### GOAL
Please switch "MHz" to "megahertz" in the lines below, running from the first line through the line with "ณัฏฐ์พัฒน์ คนมีฉลาด (434, 328)", and leave everything else unchanged.

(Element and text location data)
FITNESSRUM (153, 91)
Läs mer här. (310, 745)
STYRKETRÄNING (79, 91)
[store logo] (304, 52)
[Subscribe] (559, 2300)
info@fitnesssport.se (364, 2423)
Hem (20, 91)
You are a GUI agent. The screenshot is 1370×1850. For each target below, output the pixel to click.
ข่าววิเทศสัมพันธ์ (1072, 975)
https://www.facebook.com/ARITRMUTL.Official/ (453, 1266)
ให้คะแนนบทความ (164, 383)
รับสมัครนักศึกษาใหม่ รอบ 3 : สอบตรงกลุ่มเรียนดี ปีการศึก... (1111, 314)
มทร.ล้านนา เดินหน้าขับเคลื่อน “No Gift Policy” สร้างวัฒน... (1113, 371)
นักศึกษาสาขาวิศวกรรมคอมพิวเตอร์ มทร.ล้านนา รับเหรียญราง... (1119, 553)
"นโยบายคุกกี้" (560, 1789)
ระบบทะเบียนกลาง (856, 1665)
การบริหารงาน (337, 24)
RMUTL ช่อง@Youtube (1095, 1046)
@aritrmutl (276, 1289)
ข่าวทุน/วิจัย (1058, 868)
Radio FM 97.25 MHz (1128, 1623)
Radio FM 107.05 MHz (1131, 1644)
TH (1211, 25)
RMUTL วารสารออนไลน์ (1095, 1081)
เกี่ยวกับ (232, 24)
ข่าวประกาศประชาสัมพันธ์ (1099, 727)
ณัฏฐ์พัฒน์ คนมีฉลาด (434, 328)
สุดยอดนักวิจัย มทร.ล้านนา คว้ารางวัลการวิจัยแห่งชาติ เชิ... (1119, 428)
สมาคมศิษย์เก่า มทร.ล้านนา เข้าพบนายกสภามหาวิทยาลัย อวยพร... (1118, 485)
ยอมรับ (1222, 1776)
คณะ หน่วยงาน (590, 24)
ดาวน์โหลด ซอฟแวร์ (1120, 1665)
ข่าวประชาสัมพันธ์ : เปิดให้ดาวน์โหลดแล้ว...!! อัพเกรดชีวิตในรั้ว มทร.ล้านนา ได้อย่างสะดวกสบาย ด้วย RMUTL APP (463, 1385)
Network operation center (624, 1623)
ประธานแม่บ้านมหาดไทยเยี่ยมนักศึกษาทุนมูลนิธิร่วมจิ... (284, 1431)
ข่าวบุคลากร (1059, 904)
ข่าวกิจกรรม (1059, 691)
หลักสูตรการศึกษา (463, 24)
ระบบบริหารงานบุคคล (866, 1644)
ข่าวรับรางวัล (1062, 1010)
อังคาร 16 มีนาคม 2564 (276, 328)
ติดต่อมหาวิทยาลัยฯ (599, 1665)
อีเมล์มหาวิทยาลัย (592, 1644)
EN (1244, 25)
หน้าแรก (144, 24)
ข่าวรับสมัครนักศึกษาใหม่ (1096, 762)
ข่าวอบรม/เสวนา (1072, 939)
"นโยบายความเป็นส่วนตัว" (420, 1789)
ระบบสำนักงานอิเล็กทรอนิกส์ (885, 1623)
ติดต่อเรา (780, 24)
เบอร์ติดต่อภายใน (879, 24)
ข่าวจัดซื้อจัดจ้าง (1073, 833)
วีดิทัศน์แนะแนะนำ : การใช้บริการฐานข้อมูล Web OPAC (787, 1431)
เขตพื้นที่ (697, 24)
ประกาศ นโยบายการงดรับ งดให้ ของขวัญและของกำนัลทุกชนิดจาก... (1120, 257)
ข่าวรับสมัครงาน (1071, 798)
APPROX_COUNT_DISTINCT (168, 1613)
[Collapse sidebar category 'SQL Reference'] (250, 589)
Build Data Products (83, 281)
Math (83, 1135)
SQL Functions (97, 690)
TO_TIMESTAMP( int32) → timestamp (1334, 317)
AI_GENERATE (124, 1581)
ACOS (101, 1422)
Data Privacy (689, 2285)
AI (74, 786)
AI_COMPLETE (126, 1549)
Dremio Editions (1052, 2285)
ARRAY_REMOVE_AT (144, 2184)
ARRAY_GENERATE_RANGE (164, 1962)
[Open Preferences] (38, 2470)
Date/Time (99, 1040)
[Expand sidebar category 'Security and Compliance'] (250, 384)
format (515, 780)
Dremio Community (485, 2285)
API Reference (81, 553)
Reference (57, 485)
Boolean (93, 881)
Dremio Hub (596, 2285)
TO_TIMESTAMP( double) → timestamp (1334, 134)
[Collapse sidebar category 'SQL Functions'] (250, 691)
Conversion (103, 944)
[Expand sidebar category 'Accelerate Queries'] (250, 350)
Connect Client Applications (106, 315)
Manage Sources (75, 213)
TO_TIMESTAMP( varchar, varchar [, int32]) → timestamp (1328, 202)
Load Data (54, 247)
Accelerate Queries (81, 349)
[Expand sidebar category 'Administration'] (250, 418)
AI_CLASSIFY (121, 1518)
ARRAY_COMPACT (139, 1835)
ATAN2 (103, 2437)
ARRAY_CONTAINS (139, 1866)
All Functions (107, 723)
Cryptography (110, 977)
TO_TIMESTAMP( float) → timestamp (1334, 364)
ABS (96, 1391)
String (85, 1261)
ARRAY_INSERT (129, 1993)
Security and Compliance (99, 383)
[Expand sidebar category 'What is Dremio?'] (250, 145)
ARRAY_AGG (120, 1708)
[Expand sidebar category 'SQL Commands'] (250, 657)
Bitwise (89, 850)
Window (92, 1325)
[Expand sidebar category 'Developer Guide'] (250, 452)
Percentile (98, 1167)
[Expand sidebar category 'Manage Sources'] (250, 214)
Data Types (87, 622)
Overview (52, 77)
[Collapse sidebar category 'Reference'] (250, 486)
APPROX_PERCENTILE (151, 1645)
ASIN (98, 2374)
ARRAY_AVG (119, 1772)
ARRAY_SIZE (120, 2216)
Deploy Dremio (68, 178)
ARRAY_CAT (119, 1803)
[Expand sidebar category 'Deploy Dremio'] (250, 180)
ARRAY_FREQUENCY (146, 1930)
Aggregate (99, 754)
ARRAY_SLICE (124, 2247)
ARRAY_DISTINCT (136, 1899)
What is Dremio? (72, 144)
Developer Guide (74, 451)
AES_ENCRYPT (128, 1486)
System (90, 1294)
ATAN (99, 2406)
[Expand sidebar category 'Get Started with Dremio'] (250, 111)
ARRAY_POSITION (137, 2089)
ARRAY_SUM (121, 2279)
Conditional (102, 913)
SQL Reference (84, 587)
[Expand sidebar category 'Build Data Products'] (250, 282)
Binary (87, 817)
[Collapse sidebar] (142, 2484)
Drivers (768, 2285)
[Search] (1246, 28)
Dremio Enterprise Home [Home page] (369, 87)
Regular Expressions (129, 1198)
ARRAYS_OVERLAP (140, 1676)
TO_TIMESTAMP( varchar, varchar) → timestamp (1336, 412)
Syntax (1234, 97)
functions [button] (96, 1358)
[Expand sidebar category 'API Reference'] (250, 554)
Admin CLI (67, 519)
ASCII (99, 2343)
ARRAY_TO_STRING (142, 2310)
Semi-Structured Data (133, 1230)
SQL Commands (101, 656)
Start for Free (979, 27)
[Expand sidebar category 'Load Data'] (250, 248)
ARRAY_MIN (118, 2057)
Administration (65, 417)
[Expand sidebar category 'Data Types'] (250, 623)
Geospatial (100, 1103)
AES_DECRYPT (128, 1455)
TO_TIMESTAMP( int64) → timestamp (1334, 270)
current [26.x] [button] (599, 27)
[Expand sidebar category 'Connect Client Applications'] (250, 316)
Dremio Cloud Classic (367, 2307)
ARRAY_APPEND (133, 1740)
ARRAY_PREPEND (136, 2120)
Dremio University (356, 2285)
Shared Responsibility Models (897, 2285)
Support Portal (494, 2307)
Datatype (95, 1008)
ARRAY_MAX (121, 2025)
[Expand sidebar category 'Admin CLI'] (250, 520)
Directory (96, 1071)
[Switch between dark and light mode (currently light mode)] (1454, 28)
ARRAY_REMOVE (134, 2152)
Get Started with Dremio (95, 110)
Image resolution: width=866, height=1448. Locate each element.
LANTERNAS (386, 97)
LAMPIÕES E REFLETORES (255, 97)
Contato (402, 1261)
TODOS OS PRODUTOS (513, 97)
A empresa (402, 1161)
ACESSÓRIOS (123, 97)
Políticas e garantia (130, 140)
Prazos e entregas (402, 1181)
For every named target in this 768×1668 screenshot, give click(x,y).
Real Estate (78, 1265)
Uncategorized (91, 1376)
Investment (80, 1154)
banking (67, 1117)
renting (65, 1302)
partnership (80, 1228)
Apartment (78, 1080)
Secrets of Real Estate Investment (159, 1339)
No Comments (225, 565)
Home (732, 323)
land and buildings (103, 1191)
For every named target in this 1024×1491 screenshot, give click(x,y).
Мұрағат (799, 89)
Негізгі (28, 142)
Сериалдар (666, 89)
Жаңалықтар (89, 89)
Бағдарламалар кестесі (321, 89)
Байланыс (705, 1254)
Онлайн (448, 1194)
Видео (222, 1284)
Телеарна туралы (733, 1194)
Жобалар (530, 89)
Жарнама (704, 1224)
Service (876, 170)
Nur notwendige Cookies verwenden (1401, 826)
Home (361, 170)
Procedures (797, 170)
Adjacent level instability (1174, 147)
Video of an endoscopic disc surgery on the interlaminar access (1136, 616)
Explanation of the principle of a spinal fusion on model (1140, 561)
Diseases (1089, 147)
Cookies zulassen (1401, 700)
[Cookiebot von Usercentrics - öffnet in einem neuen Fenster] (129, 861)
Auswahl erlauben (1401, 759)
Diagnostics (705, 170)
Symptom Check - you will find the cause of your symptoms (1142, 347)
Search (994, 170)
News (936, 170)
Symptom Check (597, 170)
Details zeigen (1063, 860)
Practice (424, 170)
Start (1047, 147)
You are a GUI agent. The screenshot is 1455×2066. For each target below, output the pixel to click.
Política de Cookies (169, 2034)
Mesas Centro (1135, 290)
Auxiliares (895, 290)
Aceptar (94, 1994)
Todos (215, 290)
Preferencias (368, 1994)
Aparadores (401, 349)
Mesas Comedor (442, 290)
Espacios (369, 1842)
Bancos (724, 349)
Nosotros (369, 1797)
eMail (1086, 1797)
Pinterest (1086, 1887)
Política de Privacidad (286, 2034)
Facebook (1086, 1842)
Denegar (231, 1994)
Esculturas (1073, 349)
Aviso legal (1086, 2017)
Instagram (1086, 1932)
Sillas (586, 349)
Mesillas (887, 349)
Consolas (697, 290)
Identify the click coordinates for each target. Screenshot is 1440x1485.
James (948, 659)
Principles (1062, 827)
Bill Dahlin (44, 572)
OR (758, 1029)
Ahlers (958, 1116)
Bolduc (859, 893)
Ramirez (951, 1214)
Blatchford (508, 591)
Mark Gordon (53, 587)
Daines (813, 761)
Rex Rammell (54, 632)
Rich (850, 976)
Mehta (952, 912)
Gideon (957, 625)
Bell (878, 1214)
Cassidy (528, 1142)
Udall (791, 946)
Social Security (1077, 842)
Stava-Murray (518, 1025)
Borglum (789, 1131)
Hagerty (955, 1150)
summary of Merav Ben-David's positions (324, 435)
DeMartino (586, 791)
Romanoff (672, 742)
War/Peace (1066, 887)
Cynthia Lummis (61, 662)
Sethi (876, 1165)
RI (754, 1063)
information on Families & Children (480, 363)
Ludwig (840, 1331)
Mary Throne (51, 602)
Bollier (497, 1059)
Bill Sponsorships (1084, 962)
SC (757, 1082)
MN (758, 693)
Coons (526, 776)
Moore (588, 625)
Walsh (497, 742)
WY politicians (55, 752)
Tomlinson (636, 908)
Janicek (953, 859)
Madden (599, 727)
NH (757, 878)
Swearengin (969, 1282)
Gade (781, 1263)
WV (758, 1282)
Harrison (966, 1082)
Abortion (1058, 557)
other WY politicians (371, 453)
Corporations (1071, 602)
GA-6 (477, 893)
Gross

### TASK RESULT
FITNESSRUM (153, 91)
Läs mer här. (310, 745)
STYRKETRÄNING (79, 91)
[store logo] (304, 52)
[Subscribe] (559, 2300)
info@fitnesssport.se (364, 2423)
Hem (20, 91)
You are a GUI agent. The screenshot is 1370×1850. For each target below, output the pixel to click.
ข่าววิเทศสัมพันธ์ (1072, 975)
https://www.facebook.com/ARITRMUTL.Official/ (453, 1266)
ให้คะแนนบทความ (164, 383)
รับสมัครนักศึกษาใหม่ รอบ 3 : สอบตรงกลุ่มเรียนดี ปีการศึก... (1111, 314)
มทร.ล้านนา เดินหน้าขับเคลื่อน “No Gift Policy” สร้างวัฒน... (1113, 371)
นักศึกษาสาขาวิศวกรรมคอมพิวเตอร์ มทร.ล้านนา รับเหรียญราง... (1119, 553)
"นโยบายคุกกี้" (560, 1789)
ระบบทะเบียนกลาง (856, 1665)
การบริหารงาน (337, 24)
RMUTL ช่อง@Youtube (1095, 1046)
@aritrmutl (276, 1289)
ข่าวทุน/วิจัย (1058, 868)
Radio FM 97.25 megahertz (1128, 1623)
Radio FM 107.05 megahertz (1131, 1644)
TH (1211, 25)
RMUTL วารสารออนไลน์ (1095, 1081)
เกี่ยวกับ (232, 24)
ข่าวประกาศประชาสัมพันธ์ (1099, 727)
ณัฏฐ์พัฒน์ คนมีฉลาด (434, 328)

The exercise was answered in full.